Con immensa pena avvertiamo nel suo volume motivate ammirazioni per valori lontani, parziali ed intuìti, che hanno tutto il tono di nostalgie per altri valori a lui vicinissimi e totali, ma sconosciuti. Quando egli scrive: «Finché non giungerà il momento in cui non sentiremo necessaria un’altra dimensione della vita, un’esistenza che non si esaurisca nel lavoro collettivo senza scopo. In questo senso i pochi film orientali che sono pervenuti in Europa... hanno dato all’osservatore attento il senso di un vuoto interiore riscontrabile nel nostro vivere quotidiano, nella meccanicità delle nostre credenze, nell’angoscia che si abbandona alla dottrina di direzione politica e alle applicazioni della scienza, senza la prospettiva di una voce serena...» (p. 233), che cosa fa egli mai se non costatare la mancanza dei valori umani e supremi di quella religione che il razionalismo e il materialismo moderni si vantano di aver ripudiato?
Quindi la conclusione: Il posto del cinema nella storia, come di ogni realtà grande e complessa, risulterebbe ben più importante se si studiasse alla luce non di pseudo verità, o di verità parziali, ma di una filosofia e teologia della storia che, essendo l’unica vera, non può non giovare a chi umilmente l’accoglie, come non può non nuocere a chi la disprezza o la ignora.
1 VITO PANDOLFI, Il cinema nella storia. Firenze, Sansoni, 1957, in-8º, pp.348. Con 24 ill. L. 1.200.
2 Cfr, tra gli altri, il suo Antologia del grande attore, in Civ. Catt. 1955, III, 427.
3 Non mancano, però, qua e là refusi e sviste; per esempio: la soggettista tedesca Thea von Harhou è data per van Harbour (p. 124) ; il film Körkarlen, di Sjöström, è dato per Körkalen (pp. 93 e 342); per quattro volte (pp. 125-130) il film Cape Forlorn, del Dupont, diventa Cape Horn...
4 «Non si riesce più a fornire una spiegazione plausibile alle contradizioni insite nell’esistere. Non si riesce a dare una risposta ai perché che ci assillano... Ci si affanna a porre uno scopo alla vita. Ma come si può farlo fino a quando non si riesce a capire la ragione per cui questa vita ci è stata concessa, la ragione per cui il mondo e l’uomo sono stati fatti così e non in un altro modo? Perché un individuo nasce in un modo e non in un altro, ricco o povero, brutto o bello?

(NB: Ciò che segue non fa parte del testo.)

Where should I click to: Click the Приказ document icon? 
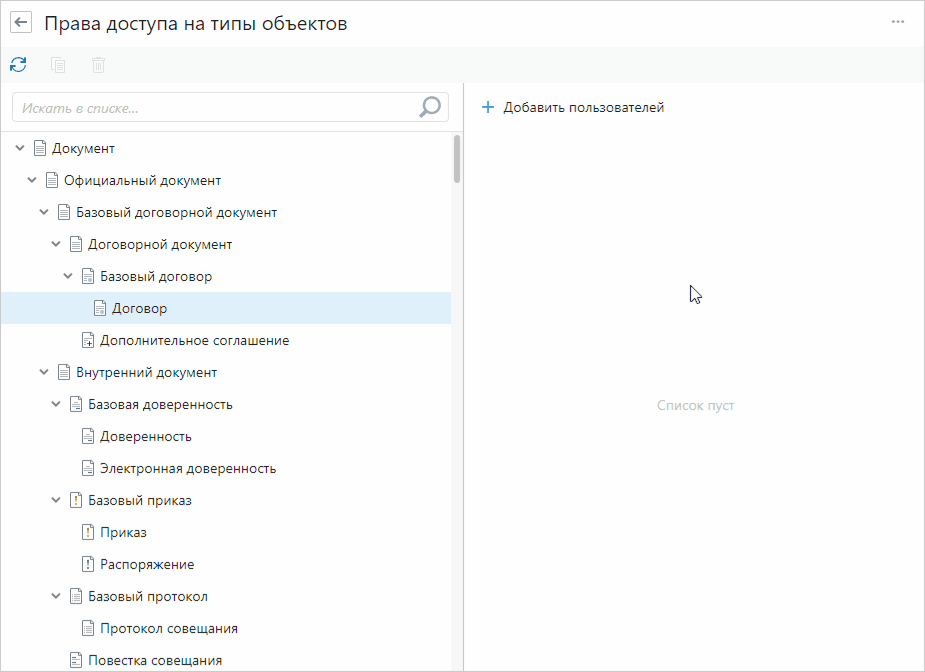coord(87,532)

Perché il caso lo favorisce o no? ... La scienza della vita che Chaplin espone... chiedendo alla natura perché ha formato l’uomo con desideri che resteranno sempre inappagati, con aspirazioni che resteranno sempre deluse, pone questi desideri e queste aspirazioni in un piano di necessario equilibrio. Quando vede che l’esistenza si crea e si annulla senza un motivo che lo giustifichi... quando indica alla società le evidenti e pure codificate ingiustizie della sua struttura, che spesso si alleano a quelle della natura, pronta a concedere tutto ad un essere umano, nulla ad un altro...» (pp. 83-84).